It’s amazing to me how a little filth is the thin line between average Joe (me before The Great Compost Experiment of the Summer of 2013) and warlord of the garden (me after The Great Compost Experiment of the Summer of 2013).
In May 9 edition’s Happy Trails, I wrote about our failed attempt at worm composting, which resulted in a couple hundred worms squiggling around my garage. You may remember that we abandoned our worm composting efforts and opted for the standard “We’ll just let it rot” approach. I even remember using the words “clean,” “fresh,” and “simple.”
Oh, the irony!
Composting on the La Pelusa homestead this summer has been anything but clean, fresh, and simple. It’s frankly been dirty, rotten, and complex.
Things were moving along fine until we decided that maybe keeping the compost (housed in two 33-gallon plastic bins, one with holes for aeration that the waste actually sits in, the other to catch drippings) on our porch, directly next to our front door, wasn’t the best place for it. By it, I mean garbage.
I was never the biggest proponent to keeping a compost, so under my authority, we moved the compost bins to the side yard, where I positioned it conspicuously behind a lilac bush, both to help mask the smell and hide it from view. My wife previously advised me the smell wouldn’t be an issue if the compost was cared for correctly. My wife is the brains of this endeavor, yet I somehow got tasked with the upkeep and maintenance. The smell is an issue, Honey, oh, it really is!
About two weeks after I moved the compost to the side yard, I had to go out and “turn” it. Turning it means thinking you can use a hard rake to mix up the compost but you end up actually having to us a hand rake and dig your arms down to your elbows into weeks’ old kitchen scraps and tell yourself you’re bettering the environment.
When I popped open the lid, a swarm of flies buzzed out in a heaping cloud. They landed on my clothes, in my hair, in my ears, and other places I don’t really care to discuss. I ran to my hose and practically took a shower in my side yard, passersby be darned. My wife was right at this time, though, the smell wasn’t really an issue, and I was partway encouraged to not rake my skin clean off my body because the compost was working and rapidly at that. We had very rich, dark compost!
I packed up the compost, returned it to its place behind the lilac bush and decided to see how this played out.

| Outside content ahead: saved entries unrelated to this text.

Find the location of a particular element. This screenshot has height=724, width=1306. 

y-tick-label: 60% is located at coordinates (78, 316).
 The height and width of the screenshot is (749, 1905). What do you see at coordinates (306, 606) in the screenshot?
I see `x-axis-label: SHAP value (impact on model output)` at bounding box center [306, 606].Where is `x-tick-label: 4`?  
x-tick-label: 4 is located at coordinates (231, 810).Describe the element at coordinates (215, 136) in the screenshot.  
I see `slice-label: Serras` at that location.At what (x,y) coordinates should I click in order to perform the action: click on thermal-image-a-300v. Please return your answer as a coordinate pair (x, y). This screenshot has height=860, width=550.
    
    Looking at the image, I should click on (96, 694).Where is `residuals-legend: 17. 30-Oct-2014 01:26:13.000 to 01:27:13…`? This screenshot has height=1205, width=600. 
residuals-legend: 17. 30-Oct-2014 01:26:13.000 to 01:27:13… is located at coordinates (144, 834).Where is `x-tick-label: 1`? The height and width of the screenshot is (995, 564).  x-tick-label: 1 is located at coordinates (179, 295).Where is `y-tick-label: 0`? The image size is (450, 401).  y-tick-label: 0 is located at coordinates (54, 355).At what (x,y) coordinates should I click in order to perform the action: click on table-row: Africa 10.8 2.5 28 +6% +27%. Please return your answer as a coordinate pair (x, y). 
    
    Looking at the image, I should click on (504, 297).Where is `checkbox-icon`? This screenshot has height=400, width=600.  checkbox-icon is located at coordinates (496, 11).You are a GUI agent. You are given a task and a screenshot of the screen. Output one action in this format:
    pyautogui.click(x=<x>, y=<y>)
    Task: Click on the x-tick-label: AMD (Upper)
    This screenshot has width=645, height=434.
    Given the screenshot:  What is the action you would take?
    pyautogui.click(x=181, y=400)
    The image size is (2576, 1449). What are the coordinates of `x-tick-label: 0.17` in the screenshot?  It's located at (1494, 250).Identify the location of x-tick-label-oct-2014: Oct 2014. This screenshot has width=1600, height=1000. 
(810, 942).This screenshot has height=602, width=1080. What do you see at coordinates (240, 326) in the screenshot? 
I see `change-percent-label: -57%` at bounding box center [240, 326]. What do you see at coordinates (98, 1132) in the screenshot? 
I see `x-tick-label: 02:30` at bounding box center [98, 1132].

Then the rains started and turned our compost into a swamp.
Most people store sports equipment or old clothes in plastic bins. Pop open our bins, and it looks like storage for the walking dead. The last time I went out to “feed” the compost, I was afraid something was going to shoot out at me, like a hand, no, a claw, and pull me in. A good Stephen King line comes to mind: “We float. We allllllll float down here.”
Worst of all, I can’t move it any longer. Too heavy. It’s a couple hundred pounds of primordial muck on the verge of producing a new, primitive life form. I’m not entirely certain that qualifies as helping save the environment.